Poi sei salito in Superbike?

“Con Puccetti ed è stato un salto importante ma ci mancava un po’ di tutto per essere veramente veloci. Io non avevo esperienza e al team mancava forse un po’ di budget: la situazione non era ottimale. Abbiamo fatto comunque alcuni buoni risultati ma non abbiamo proseguito”.

Sei tornato in Supersport ed è stata la tua fortuna.

“Sono andato all’EvanBros, un team molto professionale a livello tecnico. Grazie anche a Yamaha Svizzera che ha dato parecchio materiale, abbiamo fatto un bello step. Mi sono classificato quarto il primo anno e ho vinto il Mondiale il secondo anno. Mi sono trovato veramente bene: la squadra era fortissima e la moto andava veramente bene. Dopo 24 anni ho raggiunto il mio obbiettivo: sono diventato Campione del Mondo: ricordo ancora quel giorno in Qatar: è stato bellissimo!”.

E’ cambiata per sempre anche la tua vita?

“Nel paddock della Superbike ho conosciuto Serena, mia moglie. E’ arrivata la nostra figlia Leyla e da lì anche mia vita privata è diventata piena di felicità. Mi sento completo con la mia famiglia. Mia moglie mi segue, mi aiuta nell’ organizzazione, con gli sponsor, alle gare… E’ stato molto bello condividere la vittoria del Mondiale con lei e averla al mio fianco anche nei momenti difficili”.

Il 2020 è stato l’anno del lock-down.

“Sono rimasto praticamente fermo e mi sono allenato con il flat-track. Tra l’altro ho aperto una scuola di questa specialità assieme a mia moglie. Facciamo anche dei camp con Yamaha Svizzera e il mio futuro è fare il coach. Ho tanta esperienza e la voglio trasmettere agli altri”.

Perché hai lasciato anche il Mondiale Supersport?

“Dopo la pandemia anche il paddock della Superbike è cambiato. Io sono un ex Campione del Mondo ma mi hanno chiesto un budget importante per correre anche in Supersport. Questo ha influito molto sulle mie motivazioni.
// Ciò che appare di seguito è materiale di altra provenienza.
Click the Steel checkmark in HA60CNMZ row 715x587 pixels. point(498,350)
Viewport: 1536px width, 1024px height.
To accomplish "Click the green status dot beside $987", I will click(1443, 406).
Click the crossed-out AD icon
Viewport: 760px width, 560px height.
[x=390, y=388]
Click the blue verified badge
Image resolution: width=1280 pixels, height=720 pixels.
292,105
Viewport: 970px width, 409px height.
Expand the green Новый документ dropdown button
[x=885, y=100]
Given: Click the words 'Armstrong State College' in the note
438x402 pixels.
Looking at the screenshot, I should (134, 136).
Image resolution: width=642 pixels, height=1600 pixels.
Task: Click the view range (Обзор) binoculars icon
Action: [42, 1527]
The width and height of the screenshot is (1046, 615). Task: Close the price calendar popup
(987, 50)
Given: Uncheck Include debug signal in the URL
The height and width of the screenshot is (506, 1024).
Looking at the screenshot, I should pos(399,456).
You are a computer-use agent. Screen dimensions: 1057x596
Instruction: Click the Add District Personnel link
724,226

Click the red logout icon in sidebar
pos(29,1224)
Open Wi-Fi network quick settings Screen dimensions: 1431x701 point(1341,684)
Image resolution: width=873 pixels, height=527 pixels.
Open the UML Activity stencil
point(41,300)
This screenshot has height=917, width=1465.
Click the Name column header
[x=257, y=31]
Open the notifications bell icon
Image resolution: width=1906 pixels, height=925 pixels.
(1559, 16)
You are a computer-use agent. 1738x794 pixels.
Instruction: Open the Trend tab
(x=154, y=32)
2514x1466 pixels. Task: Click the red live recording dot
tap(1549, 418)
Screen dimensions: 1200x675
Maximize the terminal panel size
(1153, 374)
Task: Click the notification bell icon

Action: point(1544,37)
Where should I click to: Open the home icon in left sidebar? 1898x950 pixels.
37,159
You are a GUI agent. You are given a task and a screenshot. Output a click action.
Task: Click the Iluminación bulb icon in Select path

Mi piace tanto correre in moto ma ho mostrato che posso vincere, ho vinto ma dovrei portare tanti soldi continuare. No, non mi va più bene! Ho una famiglia e voglio crescere bene i miei figli. Mi sono guardato intorno ho avuto la possibilità di correre nel CIV Superbike con il team Keope Yamaha Italia. E’ una bellissima esperienza. Sono professionali, forti e credono tanto in me. Ho un buon pacchetto, con persone del Mondiale Superbike ed un bel progetto”.

Randy con sua moglie Serena incinta

Quest’anno hai dovuto sfidare il Covid. E’ stato un avversario ostico?

“Ho avuto il Covid in modo molto forte nonostante fossi vacinato. Mi sono dovuto fermare completamente perché non riuscivo a camminare neppure per 10 minuti. Non avevo il respiro, avevo dei giramenti di testa, ero sfinito: riuscivo solo a dormire e stare sul divano. Con la cura giusta, le vitamine e tanta pazienza mi sono ripreso ma non sono riuscito a fare le prove e la prima gara stagionale a Misano. Sono tornato a Vallelunga ma non ero del tutto in forma ma ho comunque conquistato un buon piazzamento il sabato. In Gara-2 sono caduto e mi sono rotto il perone. Ho sfruttato il mese di pausa per riprendermi e tornare al Mugello dove sono andato abbastanza bene. Ancora non sono il vecchio Randy però mi sto allenando. Il team sta lavorando bene, gli ultimi test sono stati positivi ed ora sono pronto per Misano”.

Qual è l’obbiettivo per Misano?

“Cercare di salire sul podio, sono fiducioso”.

E’ possibile battere Pirro nel CIV Superbike?

“Ho un grande rispetto per lui. Pirro ed il team Barni sono super forti ma nessuno è imbattibile: chissà, lavoriamo per quello”.